The 13th annual World College Radio Day will be celebrated on Friday, Oct. 6, 2023. This year’s theme is “Where All Voices Are Welcome.”
This year, World College Radio Day will unite more than 700 college radio stations from more than 50 countries to bring awareness to the value they bring to the broadcasting medium.
“Now, more than ever, we need to remind everyone that college radio is a place for all voices, where every person is respected and encouraged to speak up and join the conversation,” said founder Dr. Rob Quicke, who is also director of the W. Page Pitt School of Journalism & Mass Communications at Marshall University, in a press release. “This year’s theme resonates deeply with our students and listeners, and I’m excited to hear the special content that the students will produce for this year’s event.”
In celebration of the day, there will also be a live, 24-hour Global Marathon — hosted by Live365.com — where college radio stations around the world take turns to broadcast special content. The marathon will begin at midnight EST on Friday, starting in Fiji, Philippines, Malaysia and China, before ending in Canada, USA, Mexico and Argentina. Past ambassadors of the marathon include Julian Lennon, The Black Keys, Joan Jett, Wyclef Jean and “Weird Al” Yankovic, among others.

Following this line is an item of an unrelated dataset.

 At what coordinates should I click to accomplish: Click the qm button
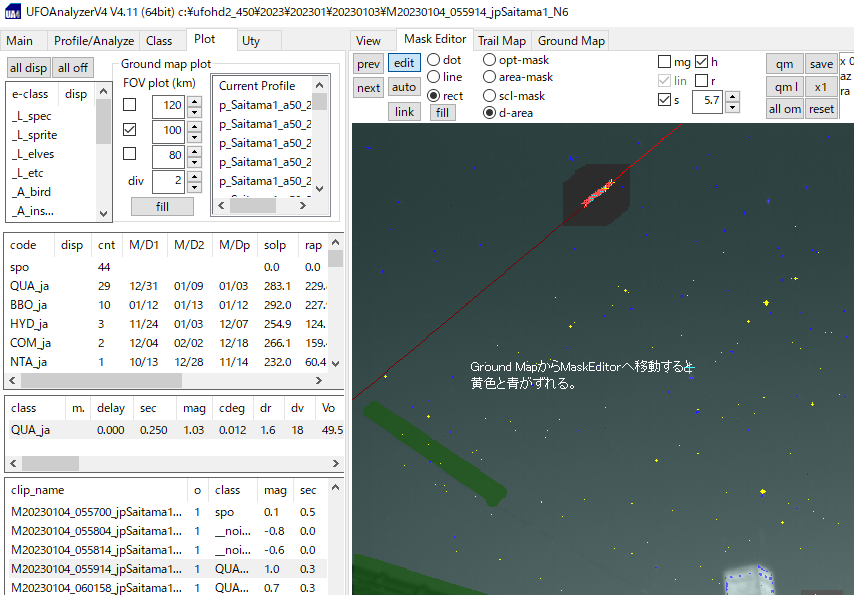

“College radio is really a place where all voices matter. No matter who you are, what you identify as, or what you do with your life. You’ll always have a place in college radio,” said College Radio Day Board member Amelia Turnbull, a student at 91.1 The Globe at Goshen College in Indiana. Turnbull and 11 other students make up the national College Radio Day Board that helps organize the annual event.
The College Radio Foundation, a 501(c)3 non-profit based in New Jersey, organizes the yearly event. Per the foundation’s website, the organizers of College Radio Day believe college radio is “one of the last remaining bastions of creative radio programming, free from the constrictions of having to be commercially viable, and a place where those involved in its programming believe passionately in its mission.”
All college and high school radio stations (AM, FM or online) can participate in the day’s programming for free.